### REQUIRED TASK
Put each line of the records below into a JSON list of strings, one string per line, skipping blank lines. Leave the pictures out of the list.

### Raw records
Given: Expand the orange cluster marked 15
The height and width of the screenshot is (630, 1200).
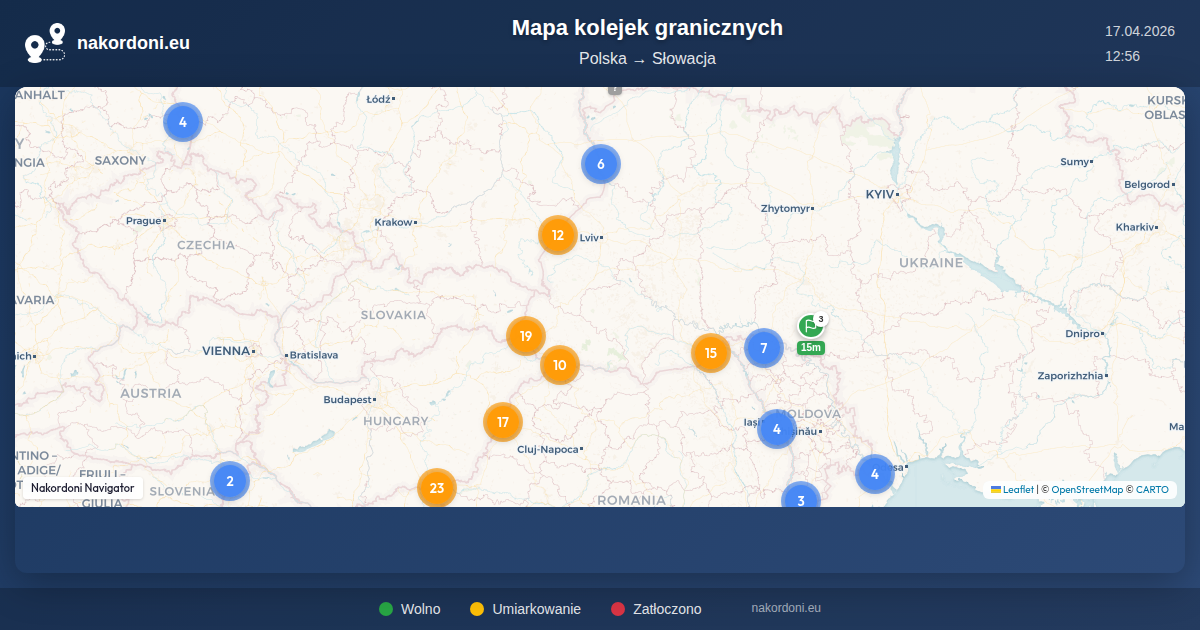Looking at the screenshot, I should 711,353.
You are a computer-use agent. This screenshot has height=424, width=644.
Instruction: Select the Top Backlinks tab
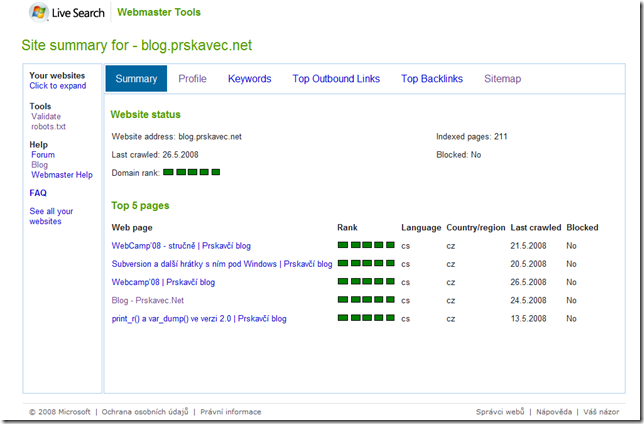pyautogui.click(x=432, y=78)
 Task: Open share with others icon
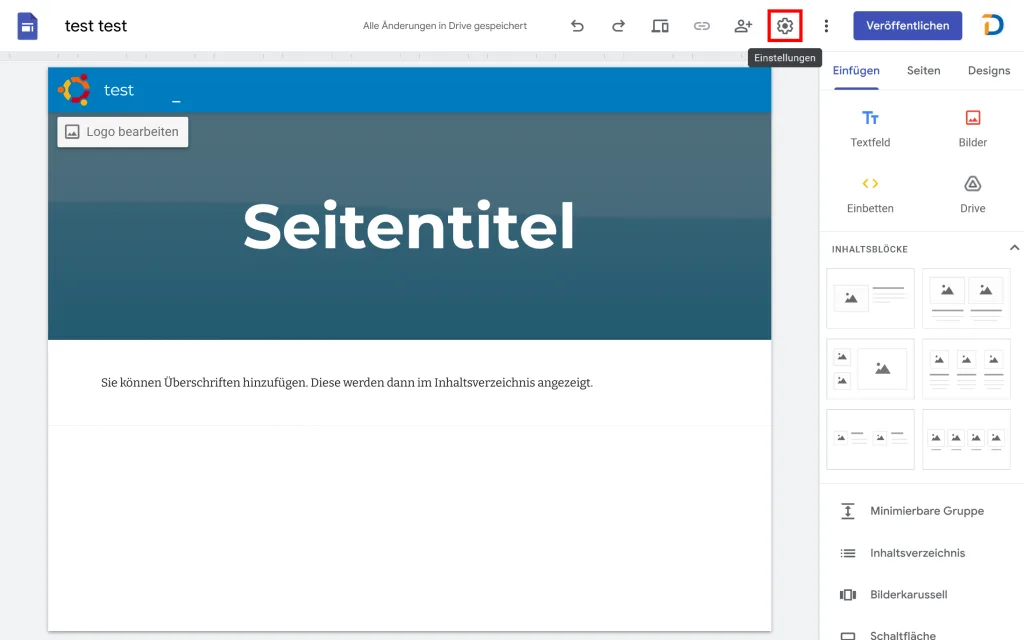743,26
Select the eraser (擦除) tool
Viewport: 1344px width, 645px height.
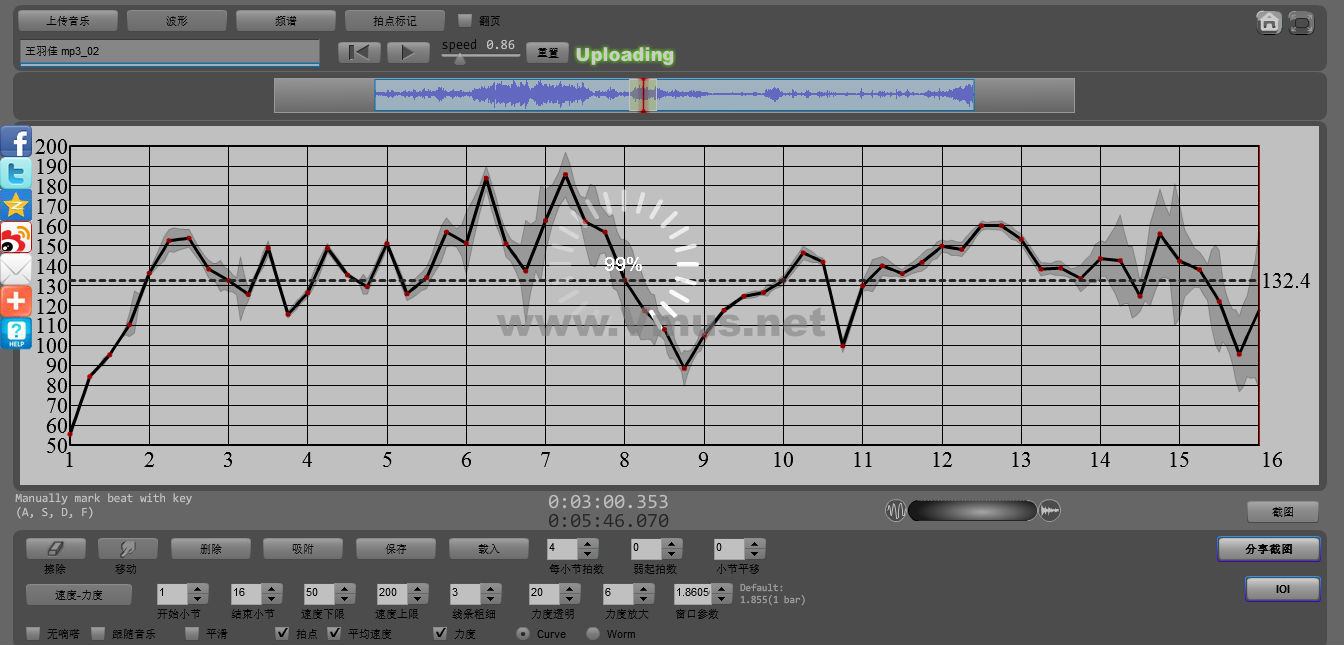pos(55,549)
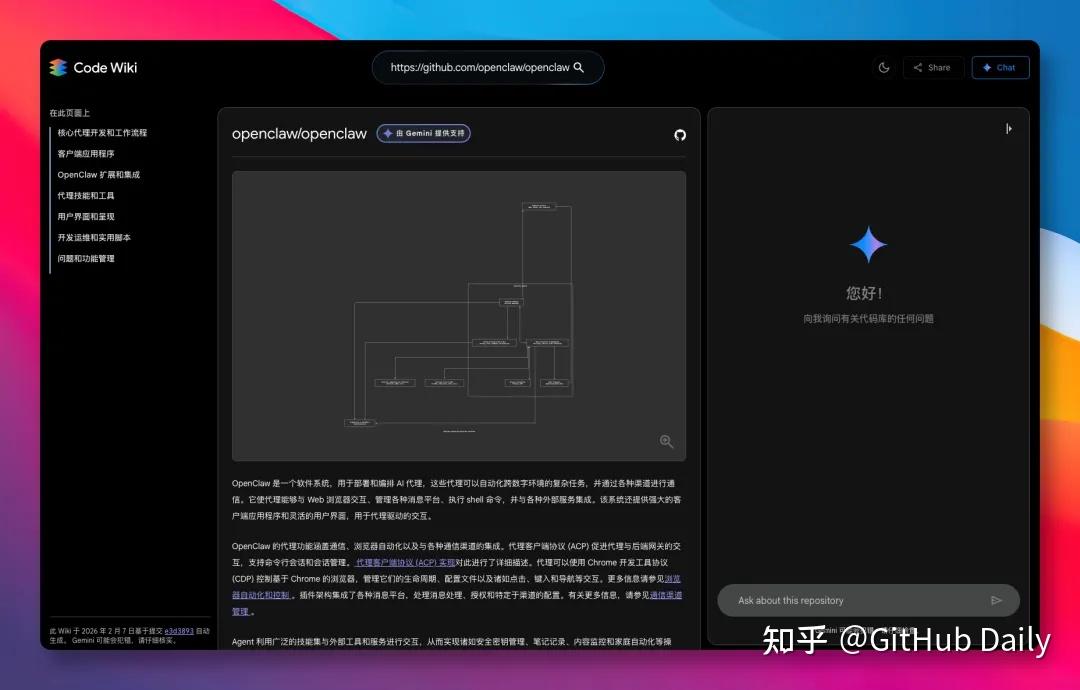Screen dimensions: 1080x690
Task: Click the Gemini 提供支持 badge
Action: pos(423,133)
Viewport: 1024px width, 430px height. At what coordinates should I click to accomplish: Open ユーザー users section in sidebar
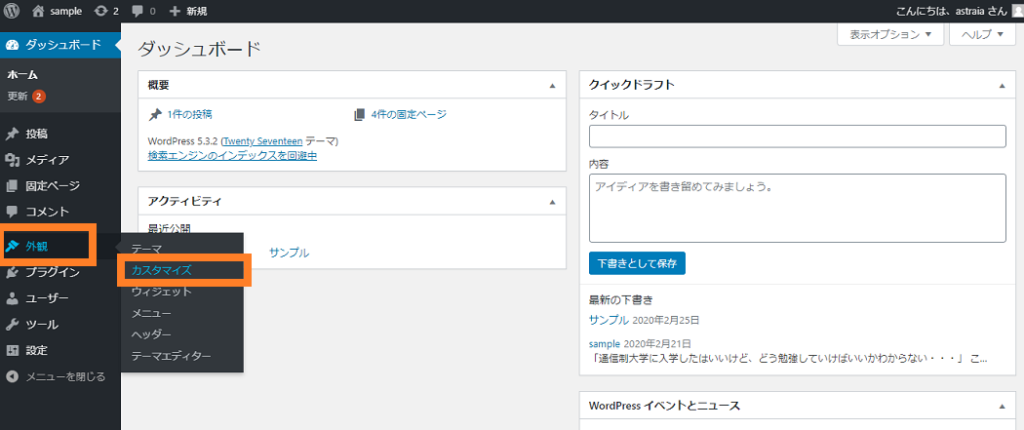46,298
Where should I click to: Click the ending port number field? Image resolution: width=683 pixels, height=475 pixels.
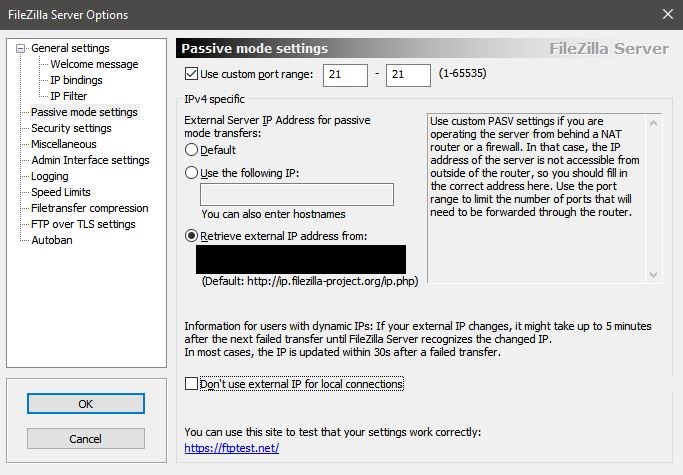tap(408, 75)
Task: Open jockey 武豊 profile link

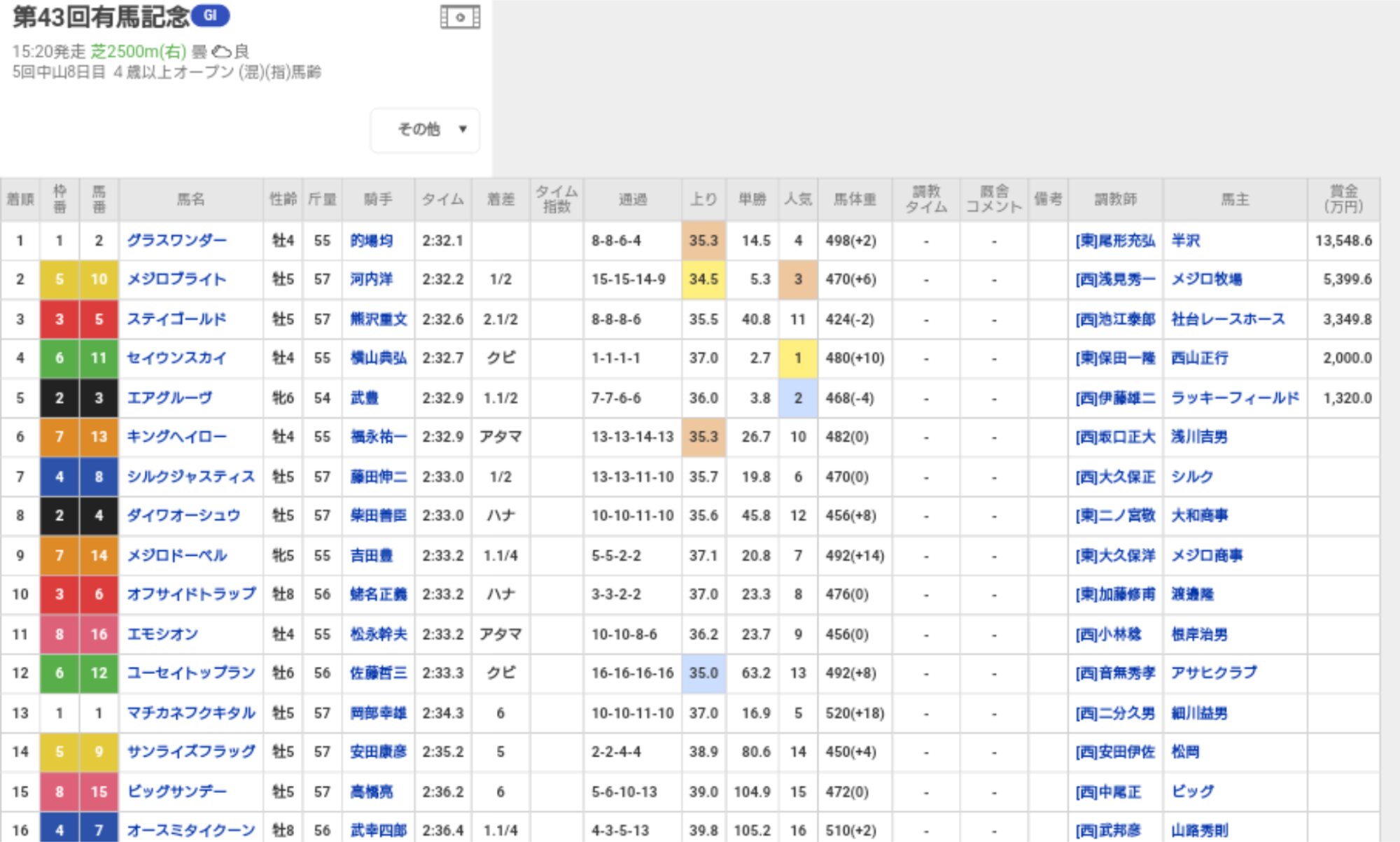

### OUTPUT
[
  "Given: Expand the orange cluster marked 15",
  "The height and width of the screenshot is (630, 1200).",
  "Looking at the screenshot, I should 711,353.",
  "You are a computer-use agent. This screenshot has height=424, width=644.",
  "Instruction: Select the Top Backlinks tab",
  "pyautogui.click(x=432, y=78)",
  " Task: Open share with others icon",
  "743,26",
  "Select the eraser (擦除) tool",
  "Viewport: 1344px width, 645px height.",
  "pos(55,549)",
  "Screen dimensions: 1080x690",
  "Task: Click the Gemini 提供支持 badge",
  "Action: pos(423,133)",
  "Viewport: 1024px width, 430px height. At what coordinates should I click to accomplish: Open ユーザー users section in sidebar",
  "46,298",
  "Where should I click to: Click the ending port number field? Image resolution: width=683 pixels, height=475 pixels.",
  "tap(408, 75)",
  "Task: Open jockey 武豊 profile link"
]